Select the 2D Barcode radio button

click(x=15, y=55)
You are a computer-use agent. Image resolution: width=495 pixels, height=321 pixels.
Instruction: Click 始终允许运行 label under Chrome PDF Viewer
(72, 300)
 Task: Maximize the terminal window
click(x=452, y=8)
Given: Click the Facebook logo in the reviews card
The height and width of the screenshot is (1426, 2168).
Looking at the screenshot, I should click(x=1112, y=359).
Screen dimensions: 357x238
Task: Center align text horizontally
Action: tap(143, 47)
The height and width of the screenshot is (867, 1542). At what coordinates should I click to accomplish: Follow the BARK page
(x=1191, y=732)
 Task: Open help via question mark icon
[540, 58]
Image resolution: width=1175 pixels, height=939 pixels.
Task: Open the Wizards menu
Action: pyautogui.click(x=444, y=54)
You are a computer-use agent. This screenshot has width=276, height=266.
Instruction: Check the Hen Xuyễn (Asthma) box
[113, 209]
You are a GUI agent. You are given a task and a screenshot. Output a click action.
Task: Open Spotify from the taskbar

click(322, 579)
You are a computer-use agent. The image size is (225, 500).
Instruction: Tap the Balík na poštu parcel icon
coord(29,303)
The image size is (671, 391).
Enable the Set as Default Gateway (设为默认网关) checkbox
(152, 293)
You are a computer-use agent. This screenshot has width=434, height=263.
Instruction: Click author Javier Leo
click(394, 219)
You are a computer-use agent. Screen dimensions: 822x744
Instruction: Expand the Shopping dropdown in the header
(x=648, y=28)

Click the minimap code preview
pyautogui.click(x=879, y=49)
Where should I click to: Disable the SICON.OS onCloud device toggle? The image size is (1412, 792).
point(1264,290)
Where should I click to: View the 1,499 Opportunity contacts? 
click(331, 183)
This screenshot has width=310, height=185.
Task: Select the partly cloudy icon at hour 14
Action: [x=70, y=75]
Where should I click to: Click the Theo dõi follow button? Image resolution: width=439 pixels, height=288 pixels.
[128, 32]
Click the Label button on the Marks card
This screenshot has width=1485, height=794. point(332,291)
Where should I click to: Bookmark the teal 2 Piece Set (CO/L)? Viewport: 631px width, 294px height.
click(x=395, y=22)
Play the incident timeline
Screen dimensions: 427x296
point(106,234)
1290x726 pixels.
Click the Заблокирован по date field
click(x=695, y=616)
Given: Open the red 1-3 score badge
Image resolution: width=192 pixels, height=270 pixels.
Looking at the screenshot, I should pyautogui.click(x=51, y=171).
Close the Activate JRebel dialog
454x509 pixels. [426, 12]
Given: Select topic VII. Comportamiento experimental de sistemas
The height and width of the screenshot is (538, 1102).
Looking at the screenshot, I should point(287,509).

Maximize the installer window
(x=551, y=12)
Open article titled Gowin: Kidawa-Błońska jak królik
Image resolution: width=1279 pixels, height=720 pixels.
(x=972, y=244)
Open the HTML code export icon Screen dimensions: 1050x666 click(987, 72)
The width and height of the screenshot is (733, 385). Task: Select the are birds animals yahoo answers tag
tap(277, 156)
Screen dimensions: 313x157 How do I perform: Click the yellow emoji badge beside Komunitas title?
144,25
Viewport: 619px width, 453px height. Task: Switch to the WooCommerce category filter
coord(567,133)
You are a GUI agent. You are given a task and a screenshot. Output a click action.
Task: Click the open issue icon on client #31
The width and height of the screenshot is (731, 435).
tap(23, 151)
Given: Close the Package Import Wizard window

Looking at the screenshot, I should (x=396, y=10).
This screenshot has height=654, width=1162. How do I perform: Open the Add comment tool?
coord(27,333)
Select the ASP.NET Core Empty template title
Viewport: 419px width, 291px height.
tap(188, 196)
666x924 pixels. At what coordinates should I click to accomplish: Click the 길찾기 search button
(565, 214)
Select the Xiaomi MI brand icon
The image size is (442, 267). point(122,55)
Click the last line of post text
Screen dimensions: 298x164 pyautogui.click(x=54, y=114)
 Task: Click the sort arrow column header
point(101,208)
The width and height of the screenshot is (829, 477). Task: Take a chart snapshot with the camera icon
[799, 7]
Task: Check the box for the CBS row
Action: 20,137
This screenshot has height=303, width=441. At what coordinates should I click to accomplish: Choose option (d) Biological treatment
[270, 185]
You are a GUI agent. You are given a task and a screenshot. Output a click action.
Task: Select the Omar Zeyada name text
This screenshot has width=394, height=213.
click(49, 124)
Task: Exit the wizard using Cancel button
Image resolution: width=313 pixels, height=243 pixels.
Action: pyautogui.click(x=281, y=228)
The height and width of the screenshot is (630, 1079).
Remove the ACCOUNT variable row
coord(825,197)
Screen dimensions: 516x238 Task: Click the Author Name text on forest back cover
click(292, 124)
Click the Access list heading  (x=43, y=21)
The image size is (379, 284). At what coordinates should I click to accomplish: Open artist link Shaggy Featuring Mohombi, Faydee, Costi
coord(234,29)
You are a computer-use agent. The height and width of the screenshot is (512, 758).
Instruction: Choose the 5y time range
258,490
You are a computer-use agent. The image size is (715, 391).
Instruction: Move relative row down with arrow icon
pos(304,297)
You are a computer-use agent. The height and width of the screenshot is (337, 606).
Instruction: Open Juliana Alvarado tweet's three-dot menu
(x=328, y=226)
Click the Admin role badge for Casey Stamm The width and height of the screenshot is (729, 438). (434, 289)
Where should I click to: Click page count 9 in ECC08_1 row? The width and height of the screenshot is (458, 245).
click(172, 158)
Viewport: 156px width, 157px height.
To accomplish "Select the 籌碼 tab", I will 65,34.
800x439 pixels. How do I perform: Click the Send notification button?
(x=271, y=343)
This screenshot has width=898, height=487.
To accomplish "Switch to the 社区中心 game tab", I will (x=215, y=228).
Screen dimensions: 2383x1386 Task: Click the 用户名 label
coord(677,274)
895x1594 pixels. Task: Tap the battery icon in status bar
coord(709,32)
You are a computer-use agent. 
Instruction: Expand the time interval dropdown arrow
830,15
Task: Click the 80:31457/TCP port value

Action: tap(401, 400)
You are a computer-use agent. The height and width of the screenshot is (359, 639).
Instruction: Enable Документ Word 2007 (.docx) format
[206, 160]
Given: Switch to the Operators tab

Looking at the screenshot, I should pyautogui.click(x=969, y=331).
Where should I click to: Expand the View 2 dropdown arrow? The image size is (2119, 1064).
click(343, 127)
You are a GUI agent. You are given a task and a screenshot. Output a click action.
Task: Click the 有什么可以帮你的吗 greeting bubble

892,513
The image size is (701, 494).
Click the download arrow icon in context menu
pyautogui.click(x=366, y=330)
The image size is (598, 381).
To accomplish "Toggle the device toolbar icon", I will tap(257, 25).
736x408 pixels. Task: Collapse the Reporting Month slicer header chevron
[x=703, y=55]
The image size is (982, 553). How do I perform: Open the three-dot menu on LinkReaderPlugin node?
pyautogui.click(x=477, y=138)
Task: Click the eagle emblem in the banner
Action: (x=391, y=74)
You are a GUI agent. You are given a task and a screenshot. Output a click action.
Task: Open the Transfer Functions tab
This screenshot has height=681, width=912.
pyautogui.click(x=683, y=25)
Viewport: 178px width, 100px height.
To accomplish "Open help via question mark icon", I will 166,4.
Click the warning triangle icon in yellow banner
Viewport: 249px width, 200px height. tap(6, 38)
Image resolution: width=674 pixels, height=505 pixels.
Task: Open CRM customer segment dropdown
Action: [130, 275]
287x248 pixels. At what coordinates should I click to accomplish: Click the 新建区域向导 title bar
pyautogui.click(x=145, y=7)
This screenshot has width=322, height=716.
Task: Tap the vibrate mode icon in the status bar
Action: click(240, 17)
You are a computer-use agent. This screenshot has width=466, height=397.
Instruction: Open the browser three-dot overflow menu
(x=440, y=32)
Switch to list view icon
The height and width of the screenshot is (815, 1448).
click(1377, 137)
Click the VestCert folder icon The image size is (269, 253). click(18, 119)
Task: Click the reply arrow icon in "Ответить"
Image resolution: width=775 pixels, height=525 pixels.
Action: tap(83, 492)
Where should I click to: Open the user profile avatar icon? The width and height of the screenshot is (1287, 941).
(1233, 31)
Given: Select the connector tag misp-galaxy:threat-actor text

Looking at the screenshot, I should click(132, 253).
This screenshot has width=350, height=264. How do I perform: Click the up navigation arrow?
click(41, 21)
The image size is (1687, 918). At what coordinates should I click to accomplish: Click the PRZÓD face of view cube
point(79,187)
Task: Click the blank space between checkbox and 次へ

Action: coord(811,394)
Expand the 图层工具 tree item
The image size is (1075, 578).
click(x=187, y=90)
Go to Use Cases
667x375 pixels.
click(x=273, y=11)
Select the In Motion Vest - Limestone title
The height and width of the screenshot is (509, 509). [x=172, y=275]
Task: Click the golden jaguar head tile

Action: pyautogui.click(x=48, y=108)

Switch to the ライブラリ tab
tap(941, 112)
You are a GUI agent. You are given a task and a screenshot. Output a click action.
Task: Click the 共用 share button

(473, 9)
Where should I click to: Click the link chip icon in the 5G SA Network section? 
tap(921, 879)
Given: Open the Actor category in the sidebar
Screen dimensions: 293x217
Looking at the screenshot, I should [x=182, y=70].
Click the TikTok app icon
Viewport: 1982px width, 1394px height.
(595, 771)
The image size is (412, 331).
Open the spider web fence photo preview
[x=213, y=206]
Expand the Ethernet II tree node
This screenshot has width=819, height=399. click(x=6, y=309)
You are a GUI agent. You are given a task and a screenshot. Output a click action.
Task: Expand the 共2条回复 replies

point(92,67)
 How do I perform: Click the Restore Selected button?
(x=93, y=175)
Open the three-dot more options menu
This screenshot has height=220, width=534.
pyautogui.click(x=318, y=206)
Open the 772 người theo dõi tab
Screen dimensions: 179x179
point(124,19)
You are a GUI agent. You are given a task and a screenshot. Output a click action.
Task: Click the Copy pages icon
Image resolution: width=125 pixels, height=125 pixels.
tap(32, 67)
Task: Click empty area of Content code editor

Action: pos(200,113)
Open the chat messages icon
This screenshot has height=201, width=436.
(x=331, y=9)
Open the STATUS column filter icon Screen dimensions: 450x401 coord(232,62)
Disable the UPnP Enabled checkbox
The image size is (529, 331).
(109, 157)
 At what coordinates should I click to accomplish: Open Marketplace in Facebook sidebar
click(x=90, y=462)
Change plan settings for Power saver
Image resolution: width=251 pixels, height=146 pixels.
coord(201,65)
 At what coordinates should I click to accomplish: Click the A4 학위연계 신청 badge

### [Instruction]
Reproduce the items verbatim, beginning with the first line and continuing through the line that contains "(x=1191, y=732)", with both of those lines included.

### [Exercise result]
Select the 2D Barcode radio button

click(x=15, y=55)
You are a computer-use agent. Image resolution: width=495 pixels, height=321 pixels.
Instruction: Click 始终允许运行 label under Chrome PDF Viewer
(72, 300)
 Task: Maximize the terminal window
click(x=452, y=8)
Given: Click the Facebook logo in the reviews card
The height and width of the screenshot is (1426, 2168).
Looking at the screenshot, I should click(x=1112, y=359).
Screen dimensions: 357x238
Task: Center align text horizontally
Action: tap(143, 47)
The height and width of the screenshot is (867, 1542). At what coordinates should I click to accomplish: Follow the BARK page
(x=1191, y=732)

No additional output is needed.